The Senate plan also would set up a process for suspending registrations of operators who violate local codes or ordinances.
But Sen. Jason Pizzo, D-Sunny Isles Beach, said the suspension process would be too lax.
Vacation rentals are the top legislative issue for constituents in his community, Pizzo said. He pointed to issues such as “pornographic films being shot in the backyard where every other neighbor can see it.” He said DiCeglie’s bill would require people who want to make complaints about properties in their neighborhood to identify themselves by name, which could put them at risk for retaliation.
“We have put more regulation and give a heck of a lot more control to hotel rooms than we do to our own neighborhoods. Hotels would never, and don’t have to, put up with what we do with our children in the streets,” Pizzo said.
But DiCeglie said his plan would ensure that local governments aren’t over-regulating properties.
“Everything in this bill, I believe, is fair and balanced. What I don’t want to see is … where these local governments are using these ordinances as a weapon to stop vacation rentals from operating at all,” he said.
A plan approved Feb. 1 by the House Regulatory Reform & Economic Development Subcommittee, meanwhile, would not spell out occupancy limits.
The proposal (HB 1537), sponsored by Rep. Griff Griffitts, R-Panama City Beach, would allow local governments to have registration programs for vacation rentals. The House and Senate plans would set up parameters for the registration programs. Both proposals would allow programs to require operators to “designate and maintain at all times a responsible party who is capable of responding to complaints or emergencies” related to the rentals.
But under Griffitts’ bill, county tax collectors would have to administer the registration programs.

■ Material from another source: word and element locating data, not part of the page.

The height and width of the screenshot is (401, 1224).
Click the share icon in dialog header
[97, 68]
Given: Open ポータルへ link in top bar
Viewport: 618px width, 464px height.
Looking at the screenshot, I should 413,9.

The House and Senate proposals would require advertising platforms such as Airbnb to collect and remit state and local taxes for properties listed on their sites. Platforms also would have to verify that properties have been licensed by the state and, if applicable, registered by local officials before they can be listed on the sites.

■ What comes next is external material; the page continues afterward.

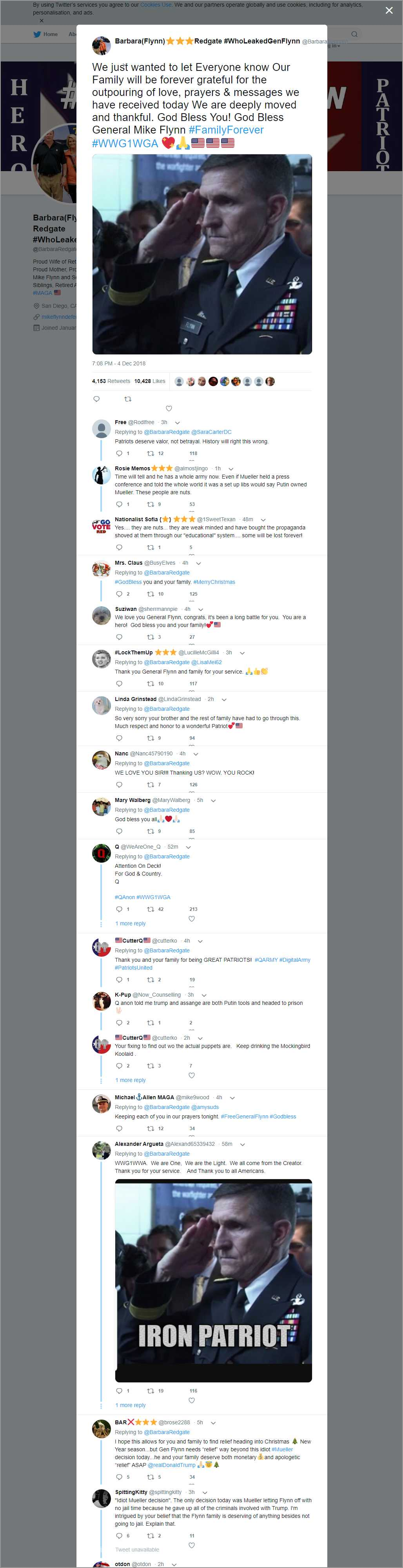
Task: Like Barbara's main tweet with the heart
Action: coord(169,408)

The Senate bill also would steer $3.5 million to the Florida Department of Business and Professional Regulation for nine employees to oversee the vacation-rental oversight program. Both the House and Senate plans would require the platforms to submit quarterly reports with lists of all vacation rentals and other information related to the properties.
The quarterly reports would allow the Department of Business and Professional Regulation to perform quarterly audits, Griffitts said.
“This bill will grant unprecedented tools at the local and state level to effectively prohibit the operation of bad actors while also ensuring adequate due process, the ability to redress wrongs, cure violations where appropriate, so that the property rights of good actors are never infringed upon,” Griffits said.
The House plan would cap registration fees for the local programs at $150 and charge up to $150 for initial inspections of the properties. The Senate, meanwhile, would allow local governments to charge a “reasonable fee” for registration and inspection.
Rep. Joe Cassello, D-Boynton Beach, said short-term rentals “would no longer have any effective supervision” under Griffitts’ bill.
But Griffitts defended the proposal, which the House panel approved in an 11-4 vote.
“I will tell you, 45 years in the hotel business with my family, (as a) former county commissioner, I know these problems very, very well. They’re not going away. The pre-emption part is a conversation we’ve had, home rule is a conversation we had. We cannot put that genie back in the bottle. I believe personally this bill will help streamline the process, it will give a uniformity across the state, and it will help us weed out the bad actors,” he said.